Über die Annaten ist wenig zu berichten, die Rechnungen von 1513/14, 1514/15, 1519/20 enthalten überhaupt keine Posten und sonst handelt es sich um Verwandte: Jacob (ann. p. e. in Milsteten Augusten. dioc. 12.-[1516 Sept. 30]; ann. canonic. in eccl. s. Mauritii Augusten: 9. 3. [1517 Juli 17]), um Faktoren des Geschäfts: Johannes Zink (p. a. p. e. in Sofingen Pataviens. dioc. 22. 8. [1517 März 18]), um Augsburger Pfründen, um Bischöfe, die Pfründen behalten, und ähnliches. Interesse hat sonst vielleicht: die Annate der Propstei St. Lorenz in Nürnberg (Georg: 136.-). Das Fuggersche Geschäft bedurfte nicht mehr solch kleiner Posten 2.
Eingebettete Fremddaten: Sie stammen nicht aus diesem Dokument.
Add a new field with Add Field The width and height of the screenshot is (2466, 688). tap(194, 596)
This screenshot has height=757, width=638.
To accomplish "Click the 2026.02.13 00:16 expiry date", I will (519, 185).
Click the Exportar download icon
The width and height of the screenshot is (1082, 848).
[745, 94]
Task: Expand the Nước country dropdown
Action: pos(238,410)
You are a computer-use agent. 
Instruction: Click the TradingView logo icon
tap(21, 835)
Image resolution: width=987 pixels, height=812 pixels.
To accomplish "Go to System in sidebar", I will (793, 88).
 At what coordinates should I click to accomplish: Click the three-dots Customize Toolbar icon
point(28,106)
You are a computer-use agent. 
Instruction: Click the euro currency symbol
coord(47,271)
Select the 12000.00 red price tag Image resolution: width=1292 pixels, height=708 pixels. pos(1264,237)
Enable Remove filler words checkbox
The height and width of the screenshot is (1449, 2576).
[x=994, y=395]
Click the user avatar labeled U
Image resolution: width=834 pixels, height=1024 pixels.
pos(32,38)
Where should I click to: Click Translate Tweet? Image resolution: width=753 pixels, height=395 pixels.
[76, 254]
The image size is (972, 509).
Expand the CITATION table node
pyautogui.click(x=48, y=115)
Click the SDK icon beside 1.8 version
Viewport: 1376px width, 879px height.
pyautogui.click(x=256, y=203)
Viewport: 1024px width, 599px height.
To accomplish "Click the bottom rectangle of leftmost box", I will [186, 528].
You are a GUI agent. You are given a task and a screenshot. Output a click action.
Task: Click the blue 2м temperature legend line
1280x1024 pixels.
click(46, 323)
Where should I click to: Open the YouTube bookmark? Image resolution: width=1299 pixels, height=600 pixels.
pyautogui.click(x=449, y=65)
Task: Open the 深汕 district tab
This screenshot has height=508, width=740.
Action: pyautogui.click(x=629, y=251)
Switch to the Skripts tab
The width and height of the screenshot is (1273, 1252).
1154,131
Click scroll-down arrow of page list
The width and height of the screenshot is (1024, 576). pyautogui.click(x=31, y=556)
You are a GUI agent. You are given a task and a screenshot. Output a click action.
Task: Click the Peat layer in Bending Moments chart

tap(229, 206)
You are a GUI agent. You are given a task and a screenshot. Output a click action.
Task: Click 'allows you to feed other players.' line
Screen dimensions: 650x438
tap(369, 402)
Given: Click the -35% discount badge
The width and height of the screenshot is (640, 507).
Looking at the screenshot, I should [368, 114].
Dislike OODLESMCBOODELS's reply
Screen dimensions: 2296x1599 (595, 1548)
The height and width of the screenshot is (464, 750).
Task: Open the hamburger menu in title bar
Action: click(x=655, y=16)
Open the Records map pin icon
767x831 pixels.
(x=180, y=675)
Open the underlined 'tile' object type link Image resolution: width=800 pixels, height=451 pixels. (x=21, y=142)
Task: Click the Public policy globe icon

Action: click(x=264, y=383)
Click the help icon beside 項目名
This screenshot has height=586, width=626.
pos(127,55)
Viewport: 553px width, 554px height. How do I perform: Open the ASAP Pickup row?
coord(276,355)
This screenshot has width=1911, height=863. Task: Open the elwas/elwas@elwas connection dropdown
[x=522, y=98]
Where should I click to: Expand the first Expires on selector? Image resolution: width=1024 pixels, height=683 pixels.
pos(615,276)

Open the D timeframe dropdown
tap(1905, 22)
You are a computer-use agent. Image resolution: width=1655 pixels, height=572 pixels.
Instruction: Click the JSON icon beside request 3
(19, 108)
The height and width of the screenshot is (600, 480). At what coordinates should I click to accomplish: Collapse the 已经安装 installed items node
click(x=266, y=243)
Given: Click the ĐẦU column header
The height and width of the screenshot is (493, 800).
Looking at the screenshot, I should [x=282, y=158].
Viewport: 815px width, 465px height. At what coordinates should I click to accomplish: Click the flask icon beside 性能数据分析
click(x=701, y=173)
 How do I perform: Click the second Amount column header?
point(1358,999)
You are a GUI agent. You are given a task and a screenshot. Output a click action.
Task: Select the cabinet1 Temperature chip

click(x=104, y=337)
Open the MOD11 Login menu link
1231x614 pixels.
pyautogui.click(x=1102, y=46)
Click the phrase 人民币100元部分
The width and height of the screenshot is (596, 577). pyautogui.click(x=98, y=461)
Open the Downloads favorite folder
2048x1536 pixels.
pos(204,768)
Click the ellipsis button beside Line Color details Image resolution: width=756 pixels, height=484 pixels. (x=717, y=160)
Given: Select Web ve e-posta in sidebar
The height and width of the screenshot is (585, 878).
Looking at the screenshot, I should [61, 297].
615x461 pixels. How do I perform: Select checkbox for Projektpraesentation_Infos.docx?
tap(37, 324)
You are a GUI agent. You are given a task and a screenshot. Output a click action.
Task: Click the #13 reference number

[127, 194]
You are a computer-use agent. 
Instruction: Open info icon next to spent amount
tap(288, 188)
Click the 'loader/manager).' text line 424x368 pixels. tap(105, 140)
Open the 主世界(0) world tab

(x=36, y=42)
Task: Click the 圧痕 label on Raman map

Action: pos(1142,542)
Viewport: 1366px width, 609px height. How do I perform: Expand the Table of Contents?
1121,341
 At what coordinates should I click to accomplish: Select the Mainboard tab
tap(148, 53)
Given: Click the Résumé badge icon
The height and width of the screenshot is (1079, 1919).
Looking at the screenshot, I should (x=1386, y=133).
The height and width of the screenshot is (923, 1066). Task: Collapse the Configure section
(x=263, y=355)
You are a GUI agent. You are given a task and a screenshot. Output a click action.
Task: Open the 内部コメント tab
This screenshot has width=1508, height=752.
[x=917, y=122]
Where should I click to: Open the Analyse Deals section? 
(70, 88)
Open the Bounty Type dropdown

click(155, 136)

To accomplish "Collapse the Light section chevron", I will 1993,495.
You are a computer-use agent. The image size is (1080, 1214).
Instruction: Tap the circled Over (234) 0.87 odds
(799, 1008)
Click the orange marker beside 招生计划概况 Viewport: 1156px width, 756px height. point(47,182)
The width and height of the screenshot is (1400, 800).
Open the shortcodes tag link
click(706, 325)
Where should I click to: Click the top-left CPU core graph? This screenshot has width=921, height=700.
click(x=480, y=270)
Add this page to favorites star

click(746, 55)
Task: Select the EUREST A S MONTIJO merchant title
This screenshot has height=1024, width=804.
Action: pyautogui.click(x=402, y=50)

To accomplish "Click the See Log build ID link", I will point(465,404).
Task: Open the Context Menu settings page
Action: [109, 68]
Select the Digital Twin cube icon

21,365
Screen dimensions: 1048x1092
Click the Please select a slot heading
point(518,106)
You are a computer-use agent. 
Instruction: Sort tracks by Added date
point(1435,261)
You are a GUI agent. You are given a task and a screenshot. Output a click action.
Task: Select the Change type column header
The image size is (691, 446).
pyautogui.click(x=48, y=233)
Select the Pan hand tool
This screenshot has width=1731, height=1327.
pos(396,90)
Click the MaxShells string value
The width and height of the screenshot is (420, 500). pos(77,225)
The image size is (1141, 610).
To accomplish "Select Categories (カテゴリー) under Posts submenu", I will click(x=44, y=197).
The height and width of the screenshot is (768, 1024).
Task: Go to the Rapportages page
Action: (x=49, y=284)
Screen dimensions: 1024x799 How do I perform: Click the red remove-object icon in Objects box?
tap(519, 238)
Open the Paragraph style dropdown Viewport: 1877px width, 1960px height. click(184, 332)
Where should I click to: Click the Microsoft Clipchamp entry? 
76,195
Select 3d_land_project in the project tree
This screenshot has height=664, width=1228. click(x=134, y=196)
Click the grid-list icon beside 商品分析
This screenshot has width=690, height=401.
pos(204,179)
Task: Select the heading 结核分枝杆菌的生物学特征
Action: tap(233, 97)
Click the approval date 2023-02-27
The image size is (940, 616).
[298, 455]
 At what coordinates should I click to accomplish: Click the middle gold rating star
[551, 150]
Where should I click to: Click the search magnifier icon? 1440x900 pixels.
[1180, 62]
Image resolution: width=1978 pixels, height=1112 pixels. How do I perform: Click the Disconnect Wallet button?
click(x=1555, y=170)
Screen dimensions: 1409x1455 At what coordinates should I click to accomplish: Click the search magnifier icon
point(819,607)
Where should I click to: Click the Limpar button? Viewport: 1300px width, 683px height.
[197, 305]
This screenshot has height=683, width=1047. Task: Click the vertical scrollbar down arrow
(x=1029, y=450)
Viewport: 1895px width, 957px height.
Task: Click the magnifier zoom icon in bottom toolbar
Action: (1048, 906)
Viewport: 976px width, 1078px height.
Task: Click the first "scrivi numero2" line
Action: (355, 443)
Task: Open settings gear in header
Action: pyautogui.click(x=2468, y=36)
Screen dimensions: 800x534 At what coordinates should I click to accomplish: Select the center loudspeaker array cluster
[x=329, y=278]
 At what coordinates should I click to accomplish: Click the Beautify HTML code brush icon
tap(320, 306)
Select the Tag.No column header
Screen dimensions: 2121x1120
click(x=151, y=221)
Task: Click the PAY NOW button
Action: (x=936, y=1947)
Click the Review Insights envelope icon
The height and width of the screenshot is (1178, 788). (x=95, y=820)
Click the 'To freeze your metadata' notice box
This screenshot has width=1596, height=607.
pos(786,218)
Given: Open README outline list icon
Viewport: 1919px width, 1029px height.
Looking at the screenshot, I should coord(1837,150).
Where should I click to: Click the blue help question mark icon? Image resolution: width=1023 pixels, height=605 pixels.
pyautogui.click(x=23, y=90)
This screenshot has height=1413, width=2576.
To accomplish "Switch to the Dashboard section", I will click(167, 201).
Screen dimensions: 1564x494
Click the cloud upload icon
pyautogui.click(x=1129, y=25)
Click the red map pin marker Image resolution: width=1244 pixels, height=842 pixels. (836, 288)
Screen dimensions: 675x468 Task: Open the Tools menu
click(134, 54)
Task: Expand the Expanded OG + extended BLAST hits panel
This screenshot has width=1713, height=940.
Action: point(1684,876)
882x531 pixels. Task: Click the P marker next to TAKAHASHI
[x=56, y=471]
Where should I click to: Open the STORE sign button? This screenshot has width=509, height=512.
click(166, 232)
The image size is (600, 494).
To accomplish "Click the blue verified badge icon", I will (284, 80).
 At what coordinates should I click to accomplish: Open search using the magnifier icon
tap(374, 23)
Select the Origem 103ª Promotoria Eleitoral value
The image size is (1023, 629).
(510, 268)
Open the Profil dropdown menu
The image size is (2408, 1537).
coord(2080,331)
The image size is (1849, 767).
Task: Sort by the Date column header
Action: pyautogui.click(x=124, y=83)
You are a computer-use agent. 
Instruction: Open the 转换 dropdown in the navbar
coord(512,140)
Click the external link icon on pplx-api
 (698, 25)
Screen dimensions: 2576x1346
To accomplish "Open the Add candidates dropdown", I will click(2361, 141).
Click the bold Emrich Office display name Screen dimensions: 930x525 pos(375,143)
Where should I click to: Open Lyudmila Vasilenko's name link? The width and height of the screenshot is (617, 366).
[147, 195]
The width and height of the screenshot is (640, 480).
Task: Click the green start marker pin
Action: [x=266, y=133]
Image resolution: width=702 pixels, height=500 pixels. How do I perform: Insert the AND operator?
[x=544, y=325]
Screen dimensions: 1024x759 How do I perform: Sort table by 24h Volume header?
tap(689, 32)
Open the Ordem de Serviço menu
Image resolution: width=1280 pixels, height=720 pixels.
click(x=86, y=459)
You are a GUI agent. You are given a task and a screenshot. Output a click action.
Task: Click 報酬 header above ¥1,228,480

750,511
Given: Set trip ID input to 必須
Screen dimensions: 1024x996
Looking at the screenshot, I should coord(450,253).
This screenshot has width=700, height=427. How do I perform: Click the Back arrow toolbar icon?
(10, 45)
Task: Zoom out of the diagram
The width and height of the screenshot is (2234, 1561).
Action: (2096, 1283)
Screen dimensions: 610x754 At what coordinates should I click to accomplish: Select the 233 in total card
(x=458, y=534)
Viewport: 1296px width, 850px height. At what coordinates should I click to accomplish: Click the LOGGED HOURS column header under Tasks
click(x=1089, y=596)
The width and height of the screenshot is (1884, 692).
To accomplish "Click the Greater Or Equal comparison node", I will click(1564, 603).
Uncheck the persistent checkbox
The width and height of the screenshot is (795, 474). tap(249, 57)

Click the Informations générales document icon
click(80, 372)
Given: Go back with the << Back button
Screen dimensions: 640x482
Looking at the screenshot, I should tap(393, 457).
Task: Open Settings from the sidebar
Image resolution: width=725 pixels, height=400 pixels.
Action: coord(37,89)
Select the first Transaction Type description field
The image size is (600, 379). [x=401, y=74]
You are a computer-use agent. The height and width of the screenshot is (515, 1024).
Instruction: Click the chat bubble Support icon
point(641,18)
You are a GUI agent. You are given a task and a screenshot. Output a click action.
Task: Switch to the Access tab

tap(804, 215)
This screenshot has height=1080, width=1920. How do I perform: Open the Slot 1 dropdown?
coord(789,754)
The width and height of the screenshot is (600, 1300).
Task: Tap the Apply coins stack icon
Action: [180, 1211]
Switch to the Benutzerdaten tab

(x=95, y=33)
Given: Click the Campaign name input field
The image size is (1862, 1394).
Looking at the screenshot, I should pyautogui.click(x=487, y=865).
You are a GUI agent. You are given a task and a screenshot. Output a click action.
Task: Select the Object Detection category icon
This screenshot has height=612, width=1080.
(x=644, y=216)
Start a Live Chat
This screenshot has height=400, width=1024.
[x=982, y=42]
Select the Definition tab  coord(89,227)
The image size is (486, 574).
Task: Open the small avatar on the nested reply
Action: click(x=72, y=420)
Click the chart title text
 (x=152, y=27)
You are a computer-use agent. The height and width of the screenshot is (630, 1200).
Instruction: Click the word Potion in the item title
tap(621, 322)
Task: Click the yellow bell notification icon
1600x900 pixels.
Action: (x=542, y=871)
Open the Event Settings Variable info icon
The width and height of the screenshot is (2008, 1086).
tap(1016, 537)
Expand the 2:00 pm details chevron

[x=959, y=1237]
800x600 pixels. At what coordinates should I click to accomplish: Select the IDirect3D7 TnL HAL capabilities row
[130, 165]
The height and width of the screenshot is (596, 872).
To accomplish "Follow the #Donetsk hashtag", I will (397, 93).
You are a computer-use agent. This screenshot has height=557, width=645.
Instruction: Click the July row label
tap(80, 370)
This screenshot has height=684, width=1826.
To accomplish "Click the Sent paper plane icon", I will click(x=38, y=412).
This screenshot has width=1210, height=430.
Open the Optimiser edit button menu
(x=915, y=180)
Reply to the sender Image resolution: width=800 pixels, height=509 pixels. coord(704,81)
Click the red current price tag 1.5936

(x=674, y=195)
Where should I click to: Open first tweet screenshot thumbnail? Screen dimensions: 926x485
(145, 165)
In sehr erheblichem Umfange stiegen die Vorschüsse der Fugger. Am 24. Juli 1513 belief sich die Schuld des Papstes auf 12457 Dukaten. Davon war noch ein Rest von 328 Dukaten aus den Tagen Julius' II., 4000 Dukaten waren von den Fuggern an den Kardinal Schinner gezahlt worden und 3075 in Konstanz an die schweizer Kantone und Privatpersonen, welche von der Kurie Pensionen bezogen3.

1 So zahlt 1518 der Erwählte von Meifsen durch einen Kurialen, 1517 der von Utrecht durch die Borgarini, 1513 der von Ratzeburg ebenso.

Es mag bemerkt werden, dafs unter Leo X. die Welser sich an der Kasse der Camera öfter einfanden als früher, aber in ein regelmäfsiges Kontokorrent gestaltete sich das doch nicht um.

3 In der Kammerrechnung von 1513/14 steht am 30. Juli 1513 eine Zahlung an den Kardinal von Sitten für die Schweizer: 14710 Duk. und am 22. September ebenso für Sold: 5500.